Source excerpt:
— Begin —

# Finding landmarks in Videos


In this notebook, you can extract the names and frames of landmarks from a video. 
The video is first analyzed with the [OWL-ViT](https://huggingface.co/docs/transformers/model_doc/owlvit) model (an open-vocabulary object detection model) by Google Research. 
We use [OWL-ViT](https://huggingface.co/docs/transformers/model_doc/owlvit) as a building detector by splitting the video into frames and querying each frame  for hand-crafted text templates descriptions of buildings (e.g., "castle at daylight in full view"). The time code of each frame in which this process detects something is saved and compared to the output of the [LandmarkNER](https://huggingface.co/spaces/constantinSch/LandmarkNER_EL).
For the [LandmarkNER](https://huggingface.co/spaces/constantinSch/LandmarkNER_EL), German video subtitles are analyzed with a Named Entity Recognition for landmark trained on BR subtitle to recognize the names of buildings that occur in the subtitles. The output of the LandmarkNER is disambiguated for Wikipedia titles by [mGenre](https://github.com/facebookresearch/GENRE). 

The frames for which the OWL-VIT model detects a building and the [LandmarkNER](https://huggingface.co/spaces/constantinSch/LandmarkNER_EL) detects a landmark are saved and downloaded in a .zip file.

The video needs to be uploaded as a .mp4 and the associated subtitles as a .txt with the timecodes in milliseconds. The name of the subtitle file has to start with the video-ID and can be followed by more information after an `_` .

# Building detection with [OWL-ViT](https://huggingface.co/docs/transformers/model_doc/owlvit)

## Set-up environment for the building detector

Install huggingface transformers version that includes OWL-VIT

In [None]:
!pip install transformers==4.22

### Load pre-trained model and processor

Let's first apply the image preprocessing and tokenize the text queries using `OwlViTProcessor`. The processor will resize the image(s), scale it between [0-1] range and normalize it across the channels using the mean and standard deviation specified in the original codebase.

— End —

Recorded data:
— Begin —

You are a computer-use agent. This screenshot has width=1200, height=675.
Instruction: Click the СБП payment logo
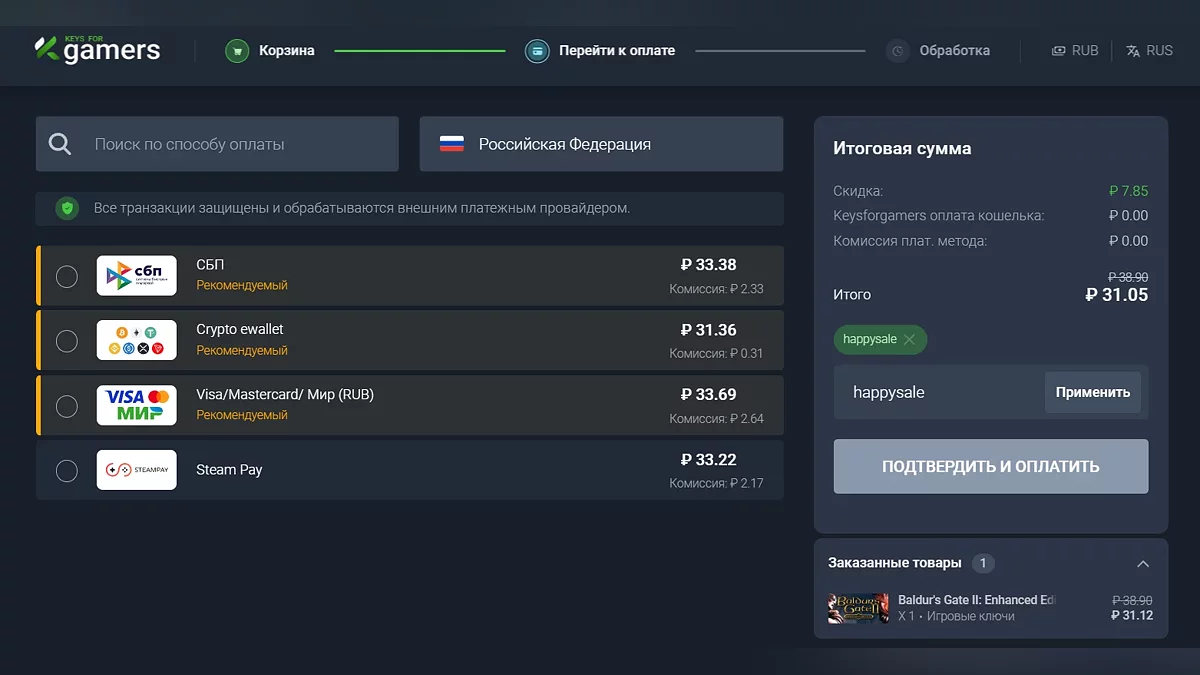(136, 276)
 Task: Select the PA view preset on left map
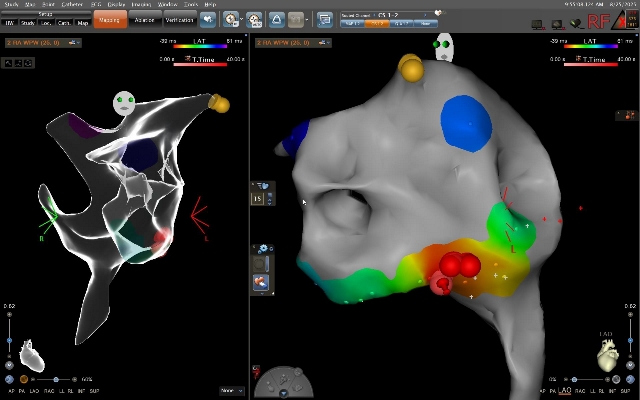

— End —

Tasks to perform:
a. List every file extension that the landmark-detection notebook mentions, in the order in which they first appear.
b. Reproduce the passage of the landmark-detection notebook that begins at the words "# Building detection" and ends after the words "the original codebase.".
c. Write what comes next in the landmark-detection notebook, picking up after its final sentence.

Responses in order:
a. .zip, .mp4, .txt

b.
# Building detection with [OWL-ViT](https://huggingface.co/docs/transformers/model_doc/owlvit)

## Set-up environment for the building detector

Install huggingface transformers version that includes OWL-VIT

In [None]:
!pip install transformers==4.22

### Load pre-trained model and processor

Let's first apply the image preprocessing and tokenize the text queries using `OwlViTProcessor`. The processor will resize the image(s), scale it between [0-1] range and normalize it across the channels using the mean and standard deviation specified in the original codebase.

c.
Text queries are tokenized using a CLIP tokenizer and stacked to output tensors of shape [batch_size * num_max_text_queries, sequence_length]. If you are inputting more than one set of (image, text prompt/s), num_max_text_queries is the maximum number of text queries per image across the batch. Input samples with fewer text queries are padded. 

In [None]:
from transformers import OwlViTProcessor, OwlViTForObjectDetection

model = OwlViTForObjectDetection.from_pretrained("google/owlvit-base-patch32")
processor = OwlViTProcessor.from_pretrained("google/owlvit-base-patch32")

## Preprocess input video
To analyse an .mp4 video in OWL-Vit you first have to upload it in the Colab. The following function extracts every N-th frame of the video and converts it to the necessary format. 
You can change how many frames you want to extract bei adjusting N. Currently, we extract 1 frame every 1.5 seconds, assuming a frame rate of 50 frames per second. 
This makes the frames sufficiently different. 

In [None]:
import cv2
from PIL import Image

import glob

# For videos directly uploaded to the Colab
path = '/content/*.mp4' 
video_paths=glob.glob(path) 

video_files=[]
video_files.append(video_paths[0])

# How many frames to skip
N = 75

# The frame images will be stored in video_frames
video_frames = []

# The time codes in milliseconds will be stored in time_codes
video_time_codes = []

# Open the video files
for file in video_files:
  capture = cv2.VideoCapture(file)
  fps = capture.get(cv2.CAP_PROP_FPS)

  current_frame = 0
  while capture.isOpened():
  # Read the current frame
    ret, frame = capture.read()

  # Convert it to a PIL image (required for CLIP) and store it
    if ret == True:
      video_frames.append(Image.fromarray(frame[:, :, ::-1]))
      video_time_codes.append(capture.get(cv2.CAP_PROP_POS_MSEC))
    else:
      break

  # Skip N frames
    current_frame += N
    capture.set(cv2.CAP_PROP_POS_FRAMES, current_frame)

# Print some statistics
print(f"Frames extracted: {len(video_frames)}")
print(f"Time codes extracted: {len(video_time_codes)}")

In [None]:
# Look at the first extracted frame
video_frames[0]

In [None]:
# Look at the first 19 time codes
video_time_codes[:19]

## Analyze each frame with OWL-ViT


In [None]:
import torch

# Use GPU if available
if torch.cuda.is_available():
    device = torch.device("cuda")
else:
    device = torch.device("cpu")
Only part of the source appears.